* 原文 *

増税と一体で行われる「社会保障制度改悪」のダブル攻撃によって、国民生活は著しい悪化が予想される。
声高に「改憲」や国防軍発言やTPP交渉参加等々、危険な安倍自民党内閣にたいし、雇用の確保や社会保障の充実を求めた共同の運動の高揚が求められている。
(1)自治体を住民のいのちと暮らし守る砦に~これまでの貴重な成果を踏まえ~
①福祉医療制度の存続・拡充
福祉医療制度の見直しについて、2011年から2012年にかけ、キャラバン行動の中でも重点要求として追及してきた。愛知県は当初、2012年度中に改定案をまとめ、2013年度から具体化に向けた準備を進め、2014年度から実施の予定であったものの、改正案がまとまらずその工程が遅れてきている。キャラバン行動での理解と協力にむけた説明や率直な意見交換や、保険医協会の地元会員からの意見書採択にむけた請願提出、個人・団体の賛同署名等の積み上げによる成果である。しかし、愛知県は過去2回の改定計画の頓挫を踏まえ、「同じ轍は踏まない」と慎重にその実現のため取り組みを強めている。引き続き、県の動向を注視しつつ、機敏な対応を取る必要がある。
②安心安全の介護の実現
介護保険料の大幅引き上げや利用料の負担、軽度者の保険はずしなど、制度見直しが先行している。今後、「介護サービスの範囲の適正化等による介護サービスの効率化及び重点化を図るとともに、低所得をはじめとする国民の保険料に係る負担の増大を抑制しつつ必要な介護サービスを確保」「高齢者医療制度に係る改革――制度の在り方、70~74歳の患者負担の在り方」(3党実務者協議「検討項目」より)等、具体化がされる。県民、地域住民の立場で改悪が波及されないような取り組みが必要である。

* 作業指示 *
上の社会保障に関する文章の「②安心安全の介護の実現」から「ような取り組みが必要である。」までを、一字も変えずに抜き出して返すこと。

* 提供データ *
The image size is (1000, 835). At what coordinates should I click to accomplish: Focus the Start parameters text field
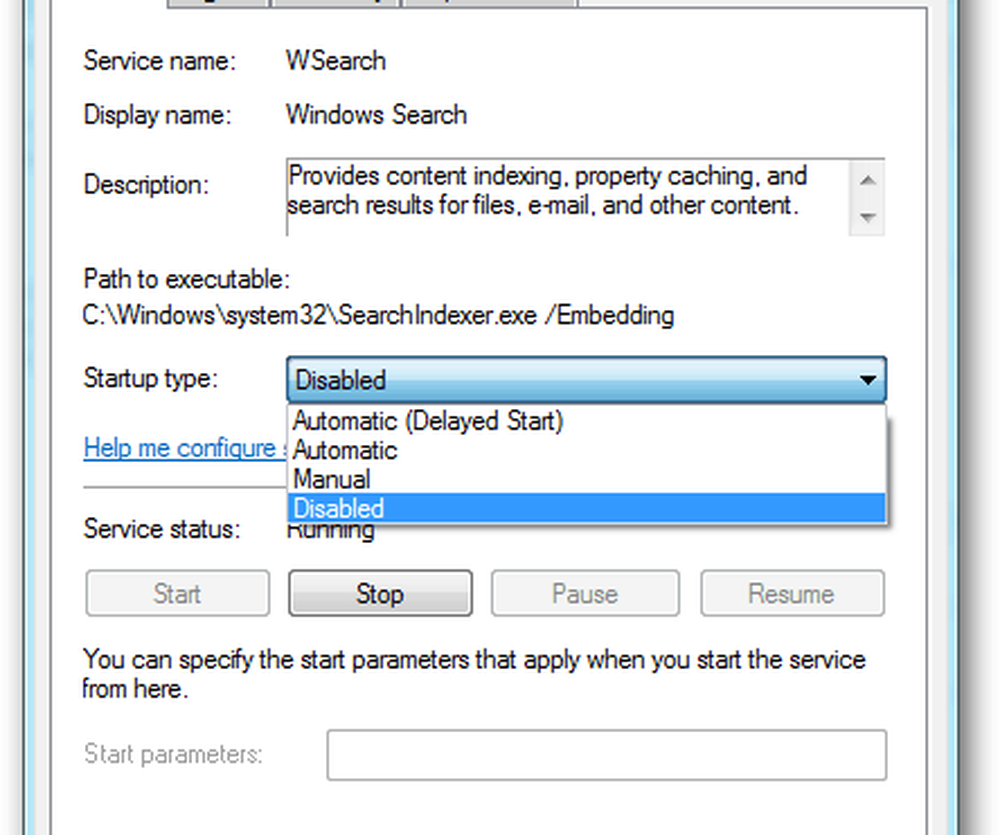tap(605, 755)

--

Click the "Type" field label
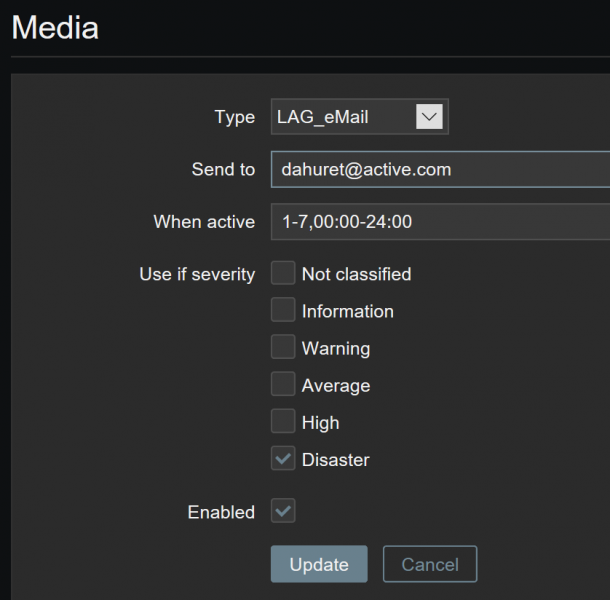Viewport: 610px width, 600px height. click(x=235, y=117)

--

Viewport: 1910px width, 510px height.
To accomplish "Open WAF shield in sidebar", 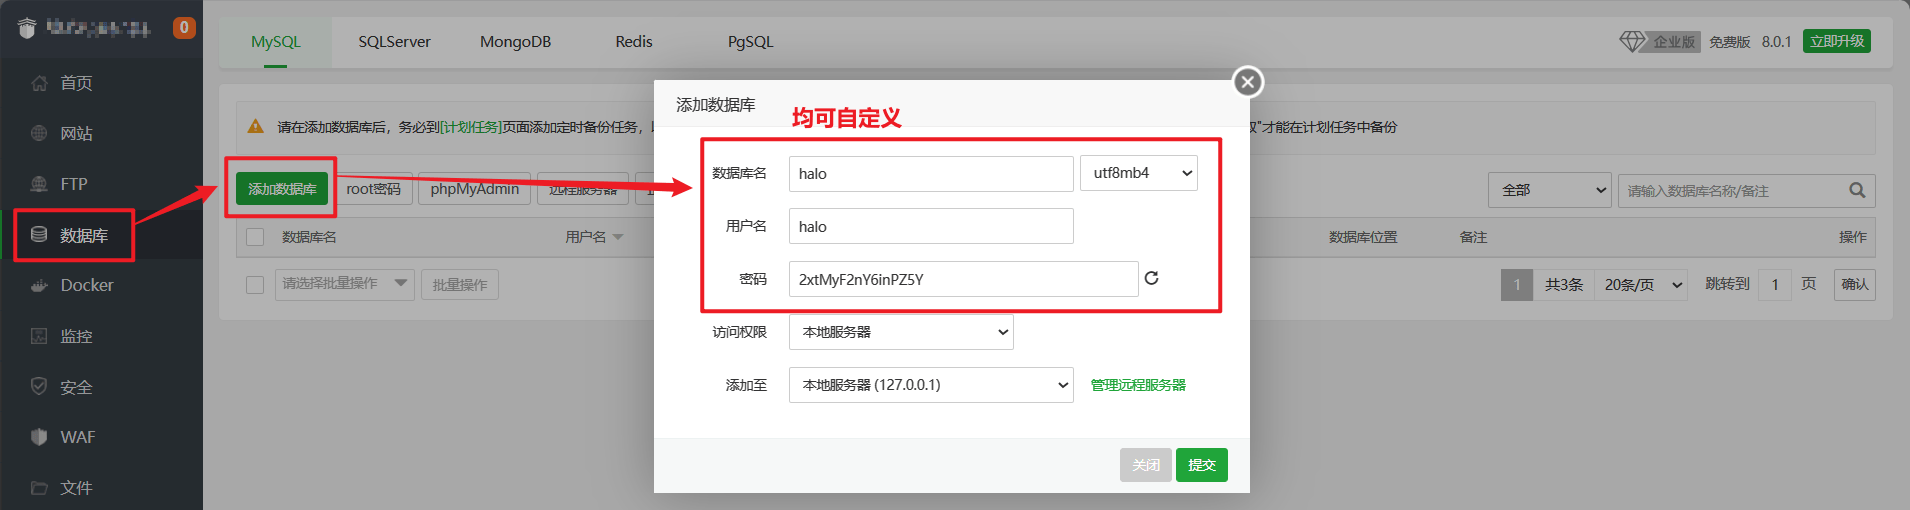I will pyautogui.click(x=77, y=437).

* 解答例 *
②安心安全の介護の実現
介護保険料の大幅引き上げや利用料の負担、軽度者の保険はずしなど、制度見直しが先行している。今後、「介護サービスの範囲の適正化等による介護サービスの効率化及び重点化を図るとともに、低所得をはじめとする国民の保険料に係る負担の増大を抑制しつつ必要な介護サービスを確保」「高齢者医療制度に係る改革――制度の在り方、70~74歳の患者負担の在り方」(3党実務者協議「検討項目」より)等、具体化がされる。県民、地域住民の立場で改悪が波及されないような取り組みが必要である。